Filling Buckets Or Lighting Fires?

"Education is not filling a bucket, but lighting a fire" -- W. B. Yeats

I was reminded of that quote today as I read a news report in the The Times of India excerpted here below:
The 86th Constitutional amendment making education a fundamental right was passed by Parliament in 2002. The Right of Children to Free and Compulsory Education Act, a law to enable the implementation of the fundamental right, was passed by Parliament last year. Both the Constitutional amendment and the new law came into force from today. 
Future generations of Indians will look upon this as a 'Great Leap Forward' for the Indian education system, notwithstanding the fact that it happened on All Fools' Day. It certainly would be a giant leap when successfully implemented, in terms of enabling 10 million children with access to schooling. Of course, there are several unanswered questions at the implementation level, including the dearth of qualified teachers, lack of suitable facilities, the potential for malpractices, etc., but let's assume that we will find ways and means of overcoming these challenges. But there is a larger issue here, even at the conceptual level, and that deals with  our understanding of, and approach to, education itself. And that's where the quote from Yeats comes into the picture. When it comes to Education Reforms, are we seeking to light fires or are we continuing to fill more buckets (and that too, more efficiently)?

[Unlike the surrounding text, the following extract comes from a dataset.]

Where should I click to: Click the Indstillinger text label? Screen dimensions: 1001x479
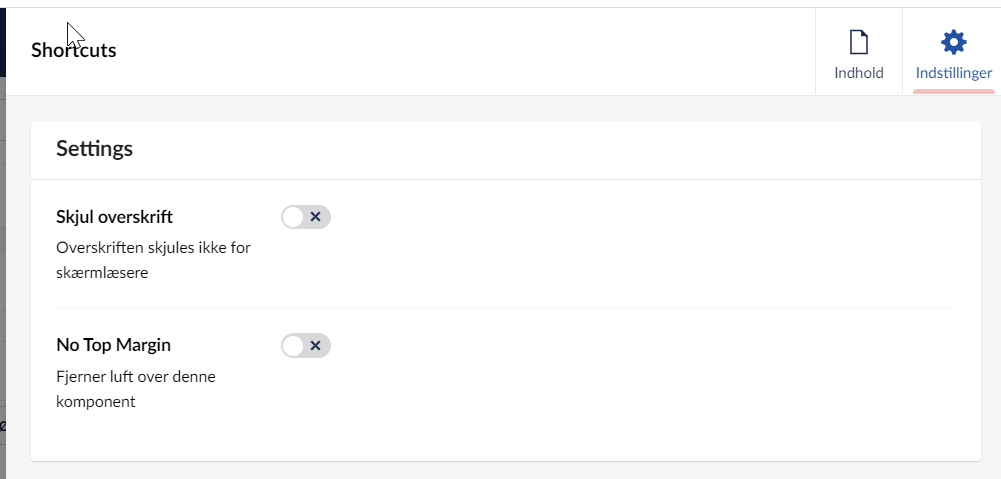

I found myself wishing that they had more accurately called it 'Right to Literacy' because that's what it really is. Yes, it deals with primary education. And yes, it comes under the rubric of "Education Reforms" with a capital E and a capital R. But let's not confuse education with literacy. Or with skills training. While all three are important, each has a specific purpose and each plays a unique and vital role in shaping our children's lives as they grow into adults. Literacy gives them the basic tools they would need to learn more, acquire knowledge, develop skills, etc. and training empowers them with a range of capabilities -- some general, some specialized. But education builds character. Unfortunately, nowhere in our education system do we really focus on the last part. A few exceptional schools make an earnest attempt, but that stems more out of their own independent vision than from a systemic requirement.

IIT Bombay, where I spent my late teens and early 20s, has as its motto "Gyanam Paramam Dhyeyam" -- Sanskrit for "Knowledge is the Supreme Goal." The IITs excel in selecting the brightest (read: most analytical) young Indian minds (of those that have opted for the science stream in high school and chosen to pursue engineering as a career, as opposed to medicine) and then honing their pre-existing analytical skills to near perfection, through years of rigorous training in a highly competitive environment. What the IITs do not do, or even attempt to do, is to provide a well-rounded education to their students -- an education that would help them understand, for example, that the supreme goal is the development of the sensibility to apply knowledge judiciously, and not just the mere acquisition of it, as a literal reading of the IIT Bombay motto might suggest. Only the well-educated mind would be able to interpret this motto wisely, and understand the difference between letter and spirit, between acquisition and application. So this is the feedback loop in which this issue is stuck: the minds that run the IITs are the minds that believe that (acquisition of) knowledge is the supreme goal. And that too when what they mostly do is develop analytical skills and impart technical knowhow.

Our children have a right to a decent education too, not just a right to literacy and a right to training. Now that we've taken the first step today, I wonder when we will take the next one. And what, exactly, that would be.